Blog
The hidden ways AI-driven speech transcription and analytics improve CX performance
I have spent virtually all of my professional career working with CX and IT leaders in Fortune 500 companies. These companies are investing millions of dollars annually in speech analytics that have maxed out the benefits they can deliver in improving quality management.
Many companies only transcribe a small fraction of their calls and only score a smaller number of those. And often the recordings are batched and stored for later analysis. Having to sift through the data, trying to pull out relevant information, and coaching agents after-the-fact with that information is cumbersome, incomplete, and moves the needle incrementally in terms of improvement.
When I was leading technology operations at contact centers, a consistent theme when re-evaluating our speech analytics toolset was “There are no new insights into what customers are contacting us about. We get reports—but there’s nothing really actionable—so nothing changes.”
We should be asking more from our speech analytics and transcription technology.
Now we can. Advancements in artificial intelligence (AI) raises the bar for what we should expect from our sizable annual investment in this technology.

AI-driven transcription and analysis of every call helps you optimize performance—and gives you a wealth of customer insight.
- Chris Arnold, VP, Customer Experience Strategy, ASAPP
AI quietly powers transcription and speech analytics in real-time and enables us to use the results in hidden ways we did not even realize possible. Examples include:
- Empower agents with coaching support and tools to resolve issues faster
- Get voice of the customer (VoC) insight from 100% of calls
- Analyze customer sentiment in real-time and use machine learning to predict customer satisfaction scores as a call transpires
Supercharge your agents using real-time transcription
Real-time transcription can serve as fuel for your voice agents and accelerate CX performance. Since the majority of customers still contact companies by phone—and voice is the most costly channel—isn’t this where we should be focused?
While it is important to optimize your operations through both live agent and self-serve digital channels, phone calls will continue. Let’s use AI to super-power our agents to make the high-volume voice queues as high performing as possible.
Real-time transcription paired with real-time AI-driven analysis makes it possible to prompt agents with suggested responses and actions based on machine-learning. Additionally, real-time transcription enables automation of thousands of micro-processes and routine tasks, like call summaries.

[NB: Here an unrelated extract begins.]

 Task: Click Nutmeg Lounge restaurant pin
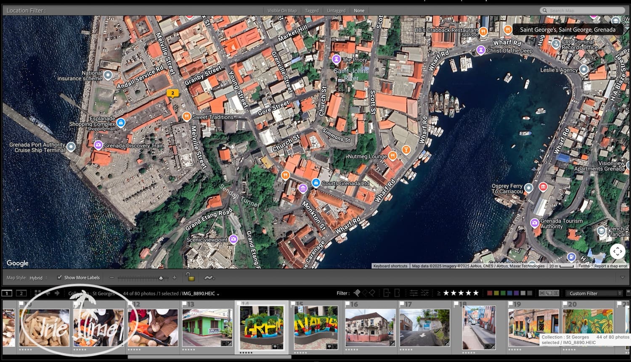click(392, 156)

One of the largest communications companies in North America uses AI to automate the dispositioning of notes at the end of agent calls and realized a 65%[1] reduction in handling time for that specific task. At ASAPP, we have seen large CX organizations who leverage this modernized approach to transcription at scale, reduce their overall CX spend by 30% which translates into hundreds of millions of dollars annually.

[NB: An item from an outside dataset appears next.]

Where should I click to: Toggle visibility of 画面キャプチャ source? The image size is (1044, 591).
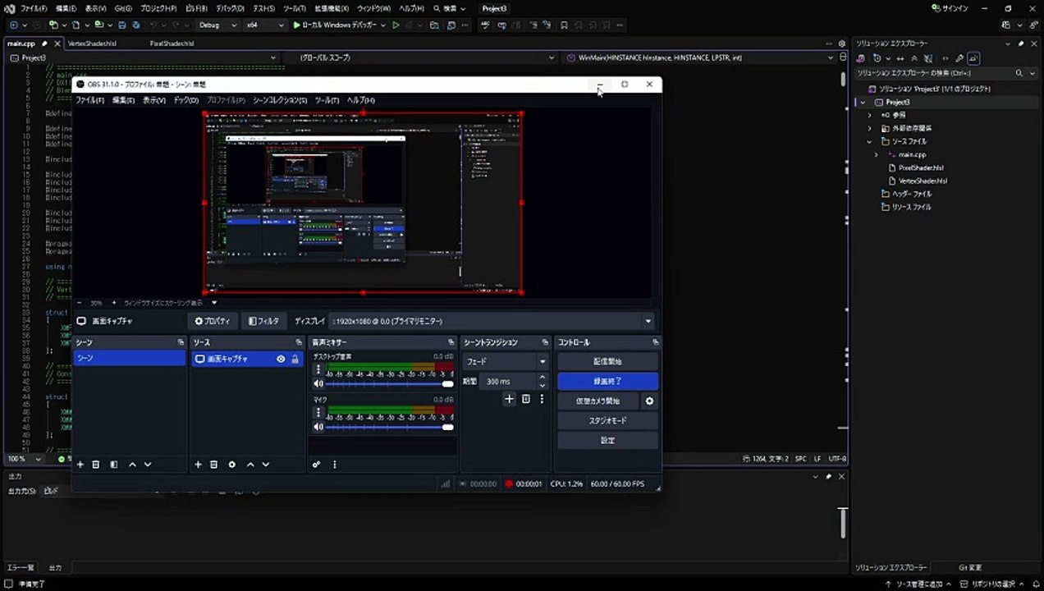pos(281,359)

Fuel CX operations with voice of customer analysis for 100% of calls
In and of itself, transcription doesn’t make front page news. Very often it’s an expensive component of contact center technology that’s not providing a return on that investment. For instance, most companies are only transcribing 10-20% of their calls due to costs and as a result, business decisions are made without data from more than 80% of customer interactions. That’s not even close to a complete representation of everything happening across the totality of their CX operations.
Today, it’s realistic to transcribe every word of every customer interaction. You can leverage AI to analyze those transcriptions and make real-time decisions that empower agents and improve customer experience in the moment. Highly accurate transcription, coupled with closed-loop machine learning takes the customer experience to another level.

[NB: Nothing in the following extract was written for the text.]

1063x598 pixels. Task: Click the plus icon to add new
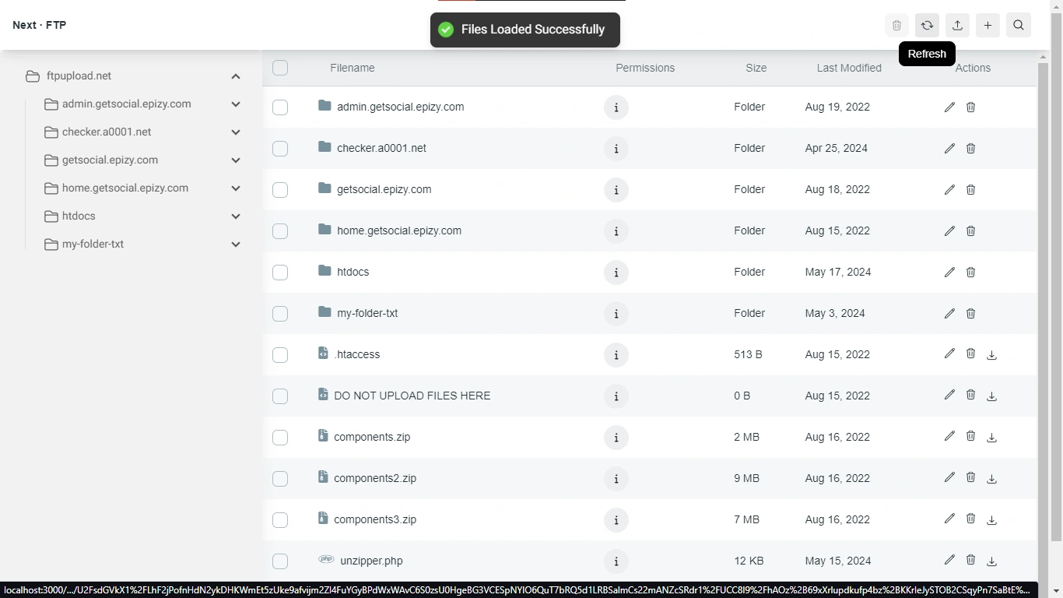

Predict CSAT/NPS with real-time customer sentiment analysis
Every CX leader strives to delight customers—and wants to know how they’re doing. Most use Customer Satisfaction (CSAT) or Net Promoter Scores (NPS) surveys to capture feedback. Yet average survey response rates are between 5% and 15%, depending on the industry. With machine learning, you can now use your transcriptions and speech analytics to predict the sentiment (CSAT or NPS) of every conversation. It’s the equivalent of having the silent 90% provide feedback for every interaction.
Real-time analysis of transcription can discern intent and automatically categorize each customers’ reason for contacting your company. This will give you a deep understanding of exactly what customers are calling in about—and how that compares over time. You can also apply real-time trend and anomaly detection to identify issues and quickly address them before they become catastrophic.
This real-time capture of the voice of the customer is massively valuable to not just contact center leaders, but also Product, Marketing, and Sales teams as well.
Conclusion: Let speech analytics lead the way
Artificial intelligence makes our transcription and speech analytics investment actually meaningful and allows us to make material improvement in CX operations.
If you don’t know the specific drivers behind the interaction metrics within your company, it’s hard to make anything other than incremental changes in your CX programs.
AI lets us analyze every detail from the tens of millions of interactions that occur every year. Not just the metrics—call duration, wait times, etc. but the key drivers behind those metrics. What were the reasons for unexpectedly long handle times… were agents clicking around the knowledge management database trying to find answers? Or how about unbiased opinions on cancel rates… were they due to a product flaw or issues with customer service? Could better save approaches have been used? Or what may have caused the customer sentiment to shift during the interaction?
Imagine capturing 100% of every single customer interaction, whether voice or digital. Imagine having objective insight into drivers behind your contact center metrics. Imagine being able to do that in real-time.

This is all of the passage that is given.